As long as people remain silent about questionable practices which may be happening in the medical field, things will remain as they are and many people will end up having more health problems than they originally started with. As long as people remain silent, harmful and costly problems being created by current medical practices will not be properly addressed, so the necessary changes can be made in order to improve the medical outcome for future patients.

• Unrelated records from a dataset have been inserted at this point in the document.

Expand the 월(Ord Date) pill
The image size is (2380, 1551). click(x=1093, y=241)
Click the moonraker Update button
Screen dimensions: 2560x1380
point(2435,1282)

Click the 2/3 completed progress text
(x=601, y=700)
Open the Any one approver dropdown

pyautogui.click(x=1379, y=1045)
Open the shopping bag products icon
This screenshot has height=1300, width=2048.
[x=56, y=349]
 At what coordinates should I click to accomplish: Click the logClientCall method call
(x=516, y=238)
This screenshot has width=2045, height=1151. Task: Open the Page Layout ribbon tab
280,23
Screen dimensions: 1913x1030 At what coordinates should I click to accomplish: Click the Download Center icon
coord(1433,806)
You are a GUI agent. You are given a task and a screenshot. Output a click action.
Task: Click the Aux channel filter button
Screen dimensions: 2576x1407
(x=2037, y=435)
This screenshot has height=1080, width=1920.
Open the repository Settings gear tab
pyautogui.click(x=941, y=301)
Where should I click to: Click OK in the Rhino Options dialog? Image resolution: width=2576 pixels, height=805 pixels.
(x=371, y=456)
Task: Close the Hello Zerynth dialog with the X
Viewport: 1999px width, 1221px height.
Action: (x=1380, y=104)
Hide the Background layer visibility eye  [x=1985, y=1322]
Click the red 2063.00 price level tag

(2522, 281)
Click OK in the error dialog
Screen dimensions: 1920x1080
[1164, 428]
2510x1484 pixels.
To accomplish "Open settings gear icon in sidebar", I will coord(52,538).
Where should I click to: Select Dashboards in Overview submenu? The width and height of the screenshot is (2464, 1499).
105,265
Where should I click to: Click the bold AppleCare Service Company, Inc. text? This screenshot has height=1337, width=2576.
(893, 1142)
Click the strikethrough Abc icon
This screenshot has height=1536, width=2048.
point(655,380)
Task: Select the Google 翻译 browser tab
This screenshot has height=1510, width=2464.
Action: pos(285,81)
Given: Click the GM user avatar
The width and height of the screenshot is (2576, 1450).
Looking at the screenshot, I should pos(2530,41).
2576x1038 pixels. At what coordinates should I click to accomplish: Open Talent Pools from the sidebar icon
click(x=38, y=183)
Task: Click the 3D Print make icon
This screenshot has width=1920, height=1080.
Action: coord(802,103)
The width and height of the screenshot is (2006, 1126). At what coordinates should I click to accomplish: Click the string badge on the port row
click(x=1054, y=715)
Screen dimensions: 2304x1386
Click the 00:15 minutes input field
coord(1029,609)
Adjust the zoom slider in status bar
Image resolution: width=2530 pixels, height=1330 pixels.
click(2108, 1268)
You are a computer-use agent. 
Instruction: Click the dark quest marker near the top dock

It is time for an open discussion about all types of problems within the medical field to begin! Through a properly organized open discussion, beneficial solutions are more likely to be obtained for existing problems created by current medical practices or malpractices. Now, when it comes to just some of the serious medical malpractice in the United States, consider those things which are shown in the pages linked below. Let the open discussion now begin.
















FINAL  QUESTIONS

At this point, let us return to the retired person who was spoken about earlier in this presentation...the one who ended up with a broken neck and was advised by a neurosurgeon to have surgery on their neck. Once again, this retired person provides a website to the general public which exposes a number of questionable and potentially even treasonous things which it appears have commonly been happening for decades to the United States and its often clueless citizens, by those associated with a certain organization.

Now for the final questions. Considering all the information provided in this presentation, including the information about medical mistakes, what are the chances of the retired person coming out of neck surgery, basically back to normal, with no problems? On the other hand, what are the chances of the retired person dying, as a result of the neck surgery which they have been advised to go through? If the retired person were to die as a result of neck surgery, could there be more to the story than simply meets the eye?





The hospital noted earlier in this page appears to be affiliated with the international organization spoken about in other pages on this site.